林文はこの頑固で無骨な老将軍に儒学の素晴らしさを説いたがそれを全て否定された。
「論語だァ?俺はな、あの書物がでぇっきれぇなんだよ!話しかけんな!」
「いやしかし…」
「どうせあれだろ?『子曰く、吾十有五にして学に志す。三十にして立つ。四十にして惑わず。五十にして天命を知る。六十にして耳順。七十にして心の欲望する所に従えど、矩を踰えず』だろ?いいか?孔子…孔丘なんてのはな、十五にして勉強始め、三十にして自立、四十にして目標を定めて惑わぬ…五十にして天命を知るは漸く自分が何者なのかわかったということだ。」
子曰く、吾十有五にして学に志す。三十にして立つ。四十にして惑わず。五十にして天命を知る。六十にして耳順。七十にして心の欲望する所に従えど、矩を踰えず
論語の一節を超訳十五から勉強初めて、三十にしてやっとニートから卒業しました。四十にして自分の進路が定まり、五十で自分が何者なのかを悟った。
「この孔子…礼儀を説くが自身が当時比類なき無礼者である自覚がないのである。周王朝未だに滅びて無くとも諸国を歴遊し官職を求めた。という事は周王なんぞ眼中に無いという事である。魯の国の相となるも無為の為官を解かれた。という事はお前たち書生は無能な政治家に憧れて官吏の道を目指し、道中腐って汚職に走るという事だ!」
学問を対して修めて無いと想った林文は膝から崩れ落ちた。
「大将軍…」
「な?わァったろ?俺が若い時にゃ王允とか言う腐れ儒者が司徒となり危うく国を滅ぼしかけたんだよ」
「で、では丞相は?」
「あぁ、諸葛亮ね…俺が居なけりゃ皇帝陛下より権力を騙し取り同僚を貶めた当世きっての詐欺師だったであろうな!」
それ以降大将軍府は内戦となった。無論、高順対女子衆であるし、勝ち目は一目瞭然だった為高順の妻たちは粛々と婚儀の準備をしていた。
結婚の挨拶に来た林文を見て三人の母は何も言わなかったが、高順は戦場で父親の仇を見つけたかのような惨たらしい形相で林文を睨んだ。
しかし、二人の結婚は、周囲を驚かせた。高蘭の家族も、彼女が武芸とは無縁の書生と結婚することに戸惑った。

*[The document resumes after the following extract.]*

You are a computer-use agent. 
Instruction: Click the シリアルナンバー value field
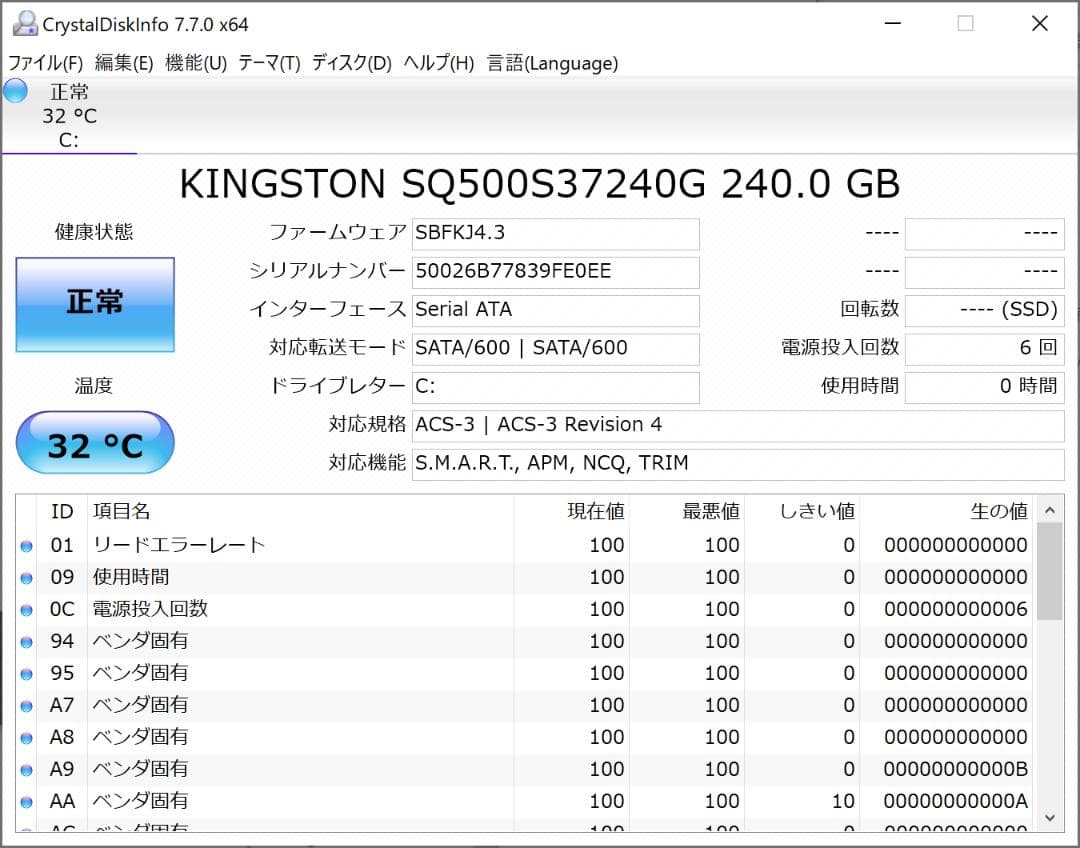click(555, 272)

貴族子弟や巷のゴロツキまでもがこの林文と言う男に感謝の意と畏敬の念を抱いた。
「蘭、なぜ林文を選んだのだ?」
「父上、林文は、私を理解してくれる人です。私は、彼と一緒にいたいのです」
高蘭は、自分の気持ちを正直に伝えた。
高順は、娘の強い意志を感じ、二人の結婚を認めた。
「分かった。お前が幸せなら、それでいい」
高順は、娘の幸せを願い、祝福した。
高蘭と林文は、質素ながらも温かい結婚式を挙げ、夫婦となった。
結婚後も、高蘭は領民のために尽力し、林文は彼女を
支え続けた。
ある日の夜、二人は星空を見上げていた。
「高蘭、私と結婚してくれてありがとう」
林文は、高蘭の手にそっと触れた。
「…私も、あなたと出会えてよかった」
高蘭は、微笑みながら答えた。
二人は、互いの存在に感謝し、静かに寄り添い合った。